Of the estimated 6 million American expatriates around the world, 932 renounced their U.S. passport in 2012. As of the second quarter of 2013, 1,800 expats have already turned in their passports, according to official statistics provided by the IRS. These statistics do not count the thousands of long-term residents who have given up their green cards. If the trend continues, the number of Americans giving up their citizenship will have quadrupled in a single year. Why the sudden rise? In a word, taxes.
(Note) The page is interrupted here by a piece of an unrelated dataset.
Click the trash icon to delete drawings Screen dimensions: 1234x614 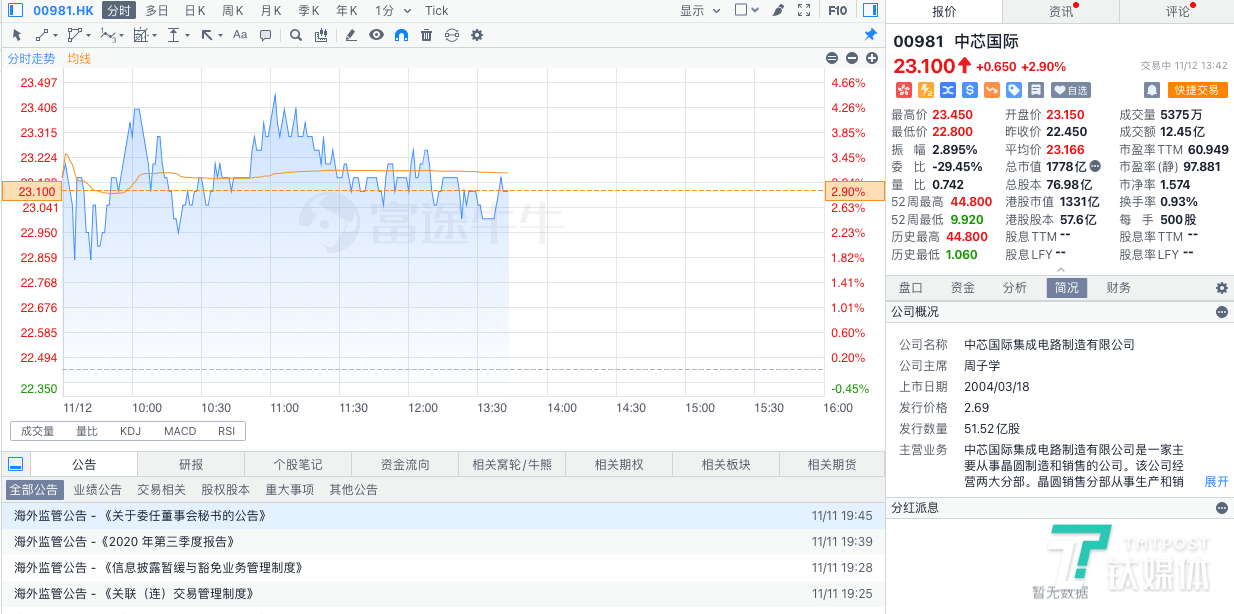424,34
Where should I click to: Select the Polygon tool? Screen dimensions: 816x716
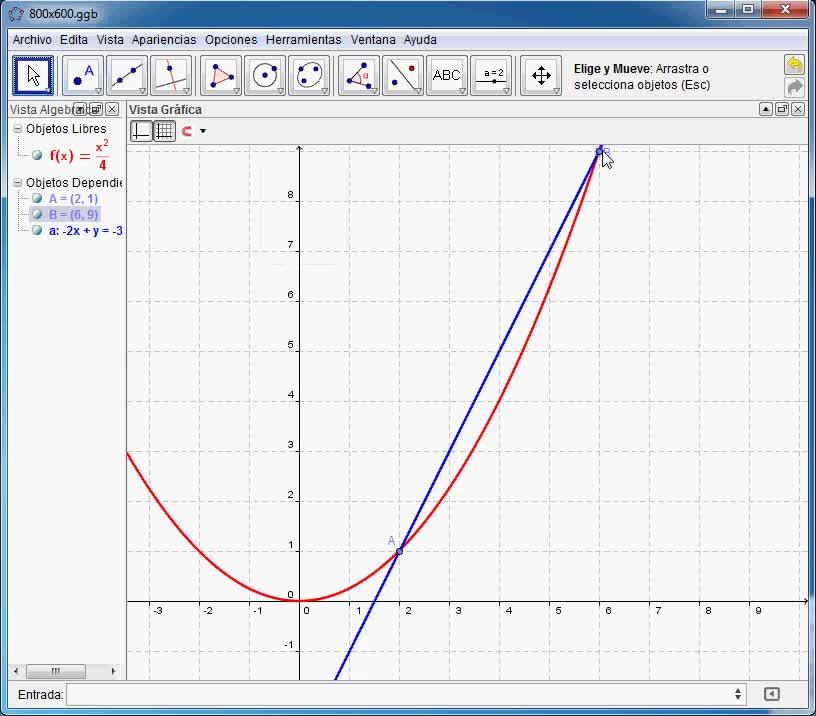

United States and Eritrea: Tax Policy Buddies

In the whole wide world, only two countries require their citizens and long-term residents to pay taxes on their worldwide income and assets, the United States and Eritrea. Although the requirement for expats to file tax returns and disclose foreign accounts to the IRS is nothing new, a new law called the Foreign Account Tax Compliance Act, which will take effect next year, is making many expatriates nervous. FATCA gives the IRS additional powers that allow it to look into the bank accounts of expats. This means many Americans living abroad will need to more rigorous with their tax filing or risk large fines.

Tax Evasion or Hassle Evasion

Although for some wealthy expats, such as Tina Turner — who has an estimated net worth of $200 million and resides in a country with particularly low taxes — will save money by renouncing their citizenship, the increase in people renouncing their nationality is not only due to higher taxes. In most cases, expats pay taxes in the countries they live and, because of IRS double taxation deductions, are not at risk of paying additional taxes. This is either because they pay higher taxes in their country of residence or do not make enough money to have to worry about it. For many expatriates, the main reason is that they do not want to be dragged into an expensive and time-consuming red tape quagmire.


Some expats already spend hundreds or even thousands of dollars in accountant fees, to satisfy their American tax filing duties. According to an estimate by the BBC, the new law has increased the cost of simply filing taxes from $2,000 to $5,000, even when they don’t actually owe any taxes to the IRS. Some U.S. citizens are sick and tired of the growing paperwork expats must endure, but it’s not only individuals who have grown weary of IRS tax forms.

The new FATCA law imposes onerous reporting requirements on banks and financial institutions that do business with American nationals. Banks are required to follow the U.S. Tax Code, identify and audit accounts with more than $50,000 and either report them to the U.S. Treasury or withhold 30% of the dividends and interest generated by these accounts and send it to the IRS. This has caused many small- to mid-sized banks to drop U.S. expats altogether, which makes it harder for them to bank in many regions.

Bye, Bye America Passports

Many U.S. citizens and green-card holders have decided the inconvenience and “cost” of owning a U.S. passport is just not worth it anymore. However, this does not mean those renouncing their passport get a free pass with the IRS. They still have to pay taxes on their assets up to the date their citizenship is cancelled, as well as any taxes they still owe from previous years. It doesn’t mean that their assets couldn’t be tax liable in the future either; U.S. citizens still have to pay taxes on the assets they inherit from foreign nationals.